# Queen suppliers: Who's your favorite and why?



## fatscher (Apr 18, 2008)

MEGA SUPPLIER: I got fantastic service from C.K. Koehnen, but it was late in the year (August 08), so the demand was low. I called 'em up, gave 'em my credit card, in 48 hrs my queens were going in the hive. Bravo.

SMALL SUPPLIER: VP Queens (http://www.vpqueenbees.com/) out of Frederick, MD (this is adamf's operation). Adam gets his breeders from Glenn and others. Good, hardy, mite resistant stock, and gentle too. I was in a pinch last July when one of my queens failed, Adam sold me a utility queen for 50% off...she's one of my best producers of brood. Adam is like the small town business, that your grandmother swears is the best around, he doesn't crank out bull, and puts serious TLC quality into each of the queens he produces. 

CLASSY SUPPLIER: Mike Palmer gave a queen to my mentor in exchange for some videography work she did when Mike was a featured guest speaker at the April 2008 Virginia State Beekeepers' Association mtg.

FUTURE SUPPLIER: I'm curious to order from Mike Bjorn someday.


----------



## tecumseh (Apr 26, 2005)

fatscher writes:
Adam is like the small town business, that your grandmother swears is the best around, he doesn't crank out bull, and puts serious TLC quality into each of the queens he produces.

tecumseh:
quality is hard to quantify, but not so difficult to recognize.

besides producing my own queens my regular sources are Bill Klett who sells me minnesota hygenic cell and I also buy mated queens from bweaver. I would have no problem in recommending eiher firm for their product. the product each of these folks provides is significant enough that it would be difficult to compare the two.


----------



## pennstatepitt (Mar 13, 2006)

I haven't bought queens alone from bjorn apiaries, but I bought a couple nucs from him a couple years back and was very happy with them.


----------



## danno1800 (Mar 13, 2004)

*I also got queens from vpqueenbees*

and they were terrrific...Adam & Kelly are doing a great job and are easy to deal with...HIGHLY RECOMMENDED! -Danno


----------



## Morris (Oct 12, 2004)

*favorite*

I purchased some Russian Queens last year from Hubbert Tubbs. The queens worked out quite well and built up nicely. They arrived on the promised date. They were active and ready to start a family.

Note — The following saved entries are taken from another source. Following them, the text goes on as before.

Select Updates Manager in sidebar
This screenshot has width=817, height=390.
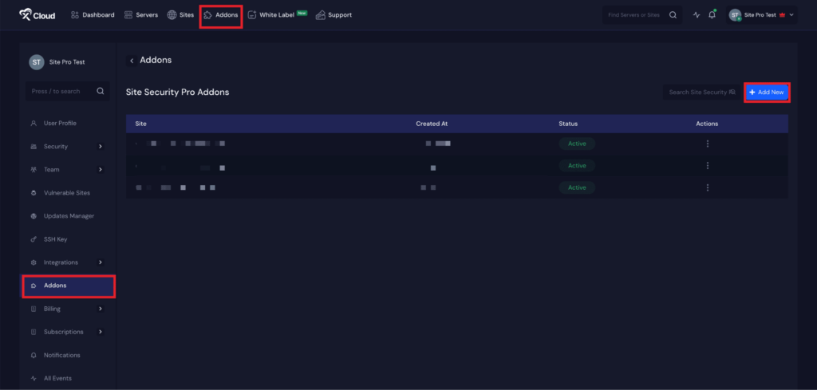click(68, 216)
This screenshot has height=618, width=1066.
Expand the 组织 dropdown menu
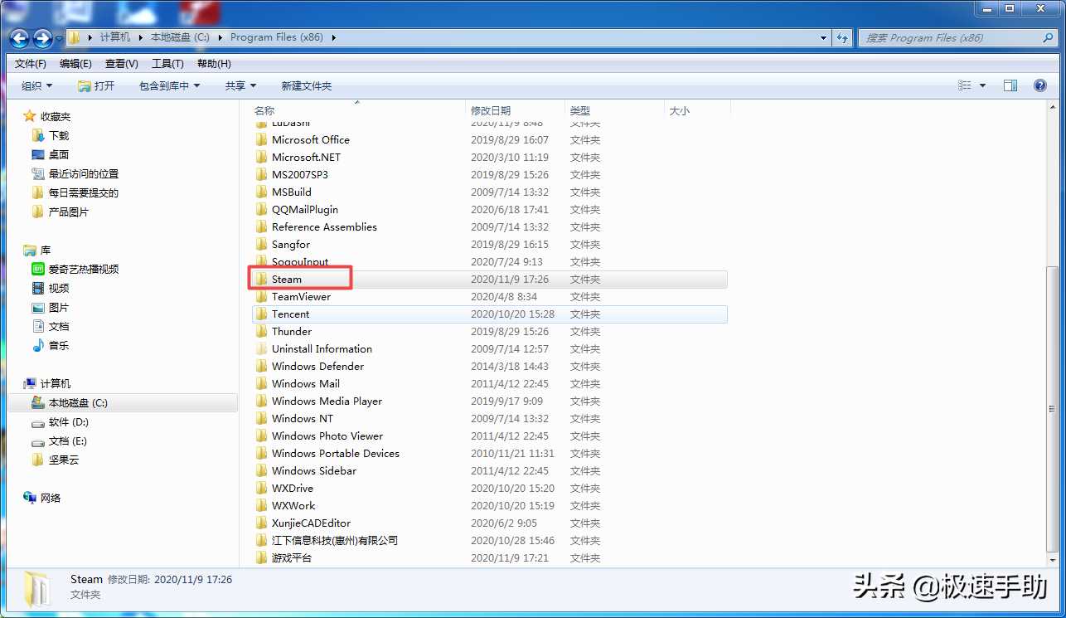coord(36,85)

He was also very helpfull and willing to spend some time with me and my questions on the phone.

The hives that I started with these queeens have had very low mite counts.

Bottom line, I will purchase from him again for 2009.

Morris


----------



## Morris (Oct 12, 2004)

*favorite*

I should add that I have also purchased queens from Purvis Bros. apiaries. His queens are also excellent.

Morris


----------



## thomas (Apr 23, 2006)

*I have tried a couple*

Hello i have tried the queens from kohen and found them to be great and the people are very nice to deal with and i also get my queens from tim at honey run they are the most gentlest bees you can ask for and when he say they will be on time they normally are. I hhave tried a couple of queens from VP queens but i found that the ones i got are very mean and he did not send me the line that he said he had i asked for a dark bee and the queen is very dark but her offspring looks like italians and not carni's. I also got a couple of queens from bjorn and they did real well and very gentle i would buy from him .

THOMAS


----------



## adamf (Jan 28, 2006)

*Interesting*



thomas said:


> H I hhave tried a couple of queens from VP queens but i found that the ones i got are very mean and he did not send me the line that he said he had i asked for a dark bee and the queen is very dark but her offspring looks like italians and not carni's.
> THOMAS


Hi Thomas,
I sent you the exact queens that I sent to all the other folks who found them to do well--not one of our customers has had problems with temper besides you. We state very clearly that we do not breed for color, and I made that clear to you. If you were not satisfied with our queens, why didn't you contact me? I would have tried to work out any problems you had.

Adam Finkelstein
www.vpqueenbees.com


----------



## fatscher (Apr 18, 2008)

adamf said:


> I would have tried to work out any problems you had.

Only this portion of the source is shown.